Likewise, a U.S. Department of Education study found that among children living with both biological parents, those with highly involved fathers were 42 percent more likely to earn A grades and 33 percent less likely to be held back a year in school than children whose dads had low levels of involvement. But little research has examined the association between paternal involvement per se and college graduation.
I investigated that association using data from the National Longitudinal Study of Adolescent Health (Add Health), a longitudinal study of a nationally representative sample of adolescents who were in grades 7 to 12 in the 1994-'95 school year. The Add Health data indicate that young adults who had involved fathers when they were in high school are significantly more likely to graduate from college.
Specifically, 18 percent of teens reported that their father was not involved in their lives. Among the rest, I relied on a scale of adolescent-reported paternal involvement—measuring such activities as playing a sport, receiving homework help, or talking about a personal problem with their biological, adoptive, or step-father—to divide the remaining portion of teens into roughly equal groups of adolescents with somewhat involved, involved, or highly involved fathers. Compared to teens who reported that their fathers were not involved, teens with involved fathers were 98 percent more likely to graduate from college, and teens with very involved fathers were 105 percent more likely to graduate from college, controlling for respondent’s age, race, ethnicity, level of mother’s education, and household income as a teen. Clearly, young women and men with more engaged fathers are more likely to acquire a college diploma than their peers without such a father.

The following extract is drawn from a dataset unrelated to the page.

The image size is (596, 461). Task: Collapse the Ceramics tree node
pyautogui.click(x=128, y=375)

How does this story vary by young adults’ socioeconomic background? Using maternal education as a proxy for socioeconomic status, the figure below indicates that, unsurprisingly, young adults from less-educated homes are markedly less likely to acquire a college degree. Nevertheless, this figure—which does not adjust for background factors—also shows that young adults whose mothers were at least high-school-educated appear to benefit more consistently from having an involved father in their life than young adults whose mothers were high school dropouts. In particular, the figure suggests that when it comes to college graduation, though father involvement matters for most young adults, it seems particularly important for young adults from moderately and highly educated homes.

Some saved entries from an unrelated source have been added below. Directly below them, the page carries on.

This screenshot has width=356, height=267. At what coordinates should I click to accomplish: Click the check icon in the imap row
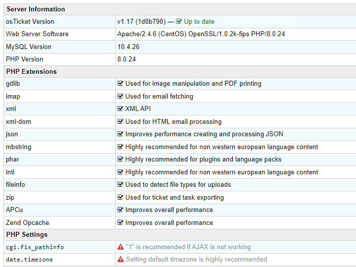click(x=120, y=96)
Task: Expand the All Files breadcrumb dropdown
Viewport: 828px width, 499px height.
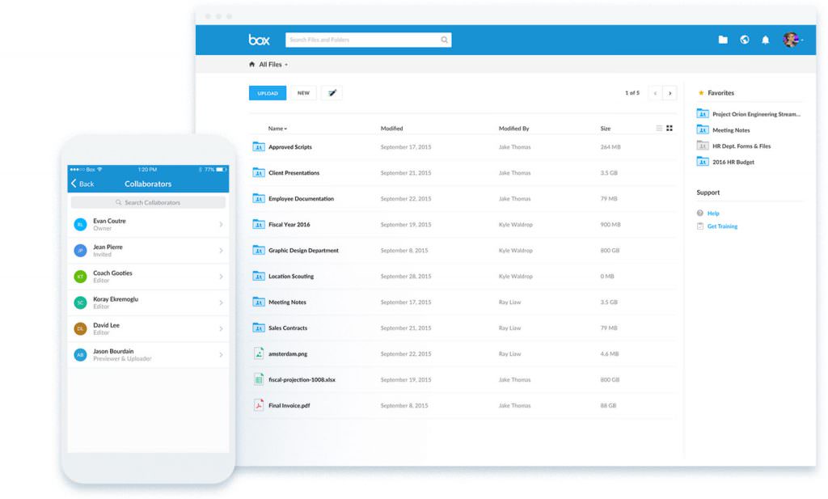Action: (x=285, y=63)

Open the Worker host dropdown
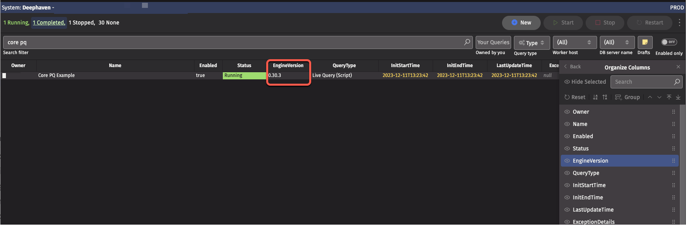coord(574,42)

If paternal involvement is important for higher education completion in America, what kind of family structure seems most likely to facilitate such involvement? The next figure—which does not adjust for background factors—indicates that adolescents are much more likely to report that they have a father who is involved or highly involved if their biological parents are married. That association between paternal involvement and family structure holds true for families of all education levels. In other words, an engaged approach to fatherhood is more common for adolescents living in an intact, married family, whatever the parents’ educational attainment. But note that the most involved fathers are generally found in homes where the mother is college educated.
The good news about paternal involvement is that fathers have almost doubled the average amount of time they spend with their children each week, from 4.2 hours in 1995 to 7.3 hours in 2011. The bad news is that partly because fewer adolescents are living in an intact, married family, a large minority of the nation’s teens—especially ones from poor and working-class homes—are not experiencing today’s ethic of engaged fatherhood. If we wish to increase the odds that all young adults have a shot at the higher education of their choice, one thing we need to do is figure out how to bridge the fatherhood divide between children from college-educated and less-educated families.